Pour être belles, les femmes ont plus d’un tour dans leur sac. Porter désormais les cheveux des autres en fait partie. Mais à quel prix ?
Mélissa Yao a 24 ans, elle porte une longue chevelure bouclée qui descend jusqu’aux épaules. Ces mèches lisses, souples, et agréables au toucher sont dites humaines. Cette coiffure a coûté à Mélissa la somme de 350 000 Fcfa.
Comme elle, les femmes sont de plus en plus nombreuses à porter ces mèches provenant de la tête de femmes indiennes ou brésiliennes. Ni la religion, ni la morale, encore moins l’origine de ces mèches ne les freinent. « Une fille qui porte des mèches humaines n’est pas n’importe qui hein! », s’écrie Aya Kouakou. La jeune fille d’une vingtaine d’années porte des tresses.
Pour Nadia Koassi, porter des mèches humaines est un moyen de se distinguer et de se faire remarquer. « C’est classe et « swague pour celles qui connaissent quand tu les portes, tu ne passes pas inaperçu. Quand j’ai les moyens, je n’hésite même pas. J’adore ça », dit-elle enthousiaste.
Les mèches humaines sont ce qu’il y a de plus économique et durable pour certaines. Elles soutiennent que ces mèches peuvent être portées autant de fois que souhaité tandis que les synthétiques ne durent au maximum que 2 mois et ne peuvent pas être reportées.
Christiane Yolande Touré est de cet avis. « Moi, je préfère dépenser 200 000 à 300000 Fcfa dans des mèches humaines qui vont durer plus d’une année que de dépenser 15000 F Cfa toutes les deux semaines », a-t-elle laissé entendre. Agée d’une trentaine d’années, Christiane porte de longs cheveux humains. Et combien vous a coûté votre coiffure ? « Cela fait la deuxième fois que je les porte. Cela m’a coûté 300 000 Fcfa, (les mèches, le tissage et l’entretien). Je me sens belle avec», affirme-t-elle avec assurance.
La grande question reste donc posée. D’où proviennent ces mèches humaines ? Produites principalement en Asie, elles qui (font le bonheur des dames africaines) sont récupérées dans les temples où les femmes indiennes et leurs enfants font don de leur tignasse aux dieux. Le temple Tirupati situé dans la ville d’Andhra Pradesh au Sud de l’Inde, en est le premier fournisseur mondial.
Directement prélevés sur les adeptes par une armée de Barbers (barbiers), les cheveux sont ensuite vendus aux industriels et aux grossistes. Mme N’Guessan importe des mèches humaines depuis quelques années. Dans le cadre de son commerce, elle se rend fréquemment en Inde, à Dubaï et au Ghana. Elle explique que le marché est très porteur. « Les femmes aiment ce qui est cher, ce qui les distingue des autres », dit-elle.
Selon une coiffeuse, Aminata Fofana, coiffer une seule tête avec des mèches humaines est plus rentable que faire 5 têtes en synthétique. « Elles ne vont pas acheter leurs mèches à 200000 Fcfa et les tisser à 6000 francs, ne serait pas logique », déduit- elle.

────────────────

Recopiez sans rien changer tout le passage de l'article sur les mèches humaines, depuis « Les mèches humaines » jusqu'à « pas être reportées. ».

DONNÉES:
────────────────

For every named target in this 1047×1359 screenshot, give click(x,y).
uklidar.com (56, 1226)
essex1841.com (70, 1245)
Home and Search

────────────────

RÉPONSE:
Les mèches humaines sont ce qu’il y a de plus économique et durable pour certaines. Elles soutiennent que ces mèches peuvent être portées autant de fois que souhaité tandis que les synthétiques ne durent au maximum que 2 mois et ne peuvent pas être reportées.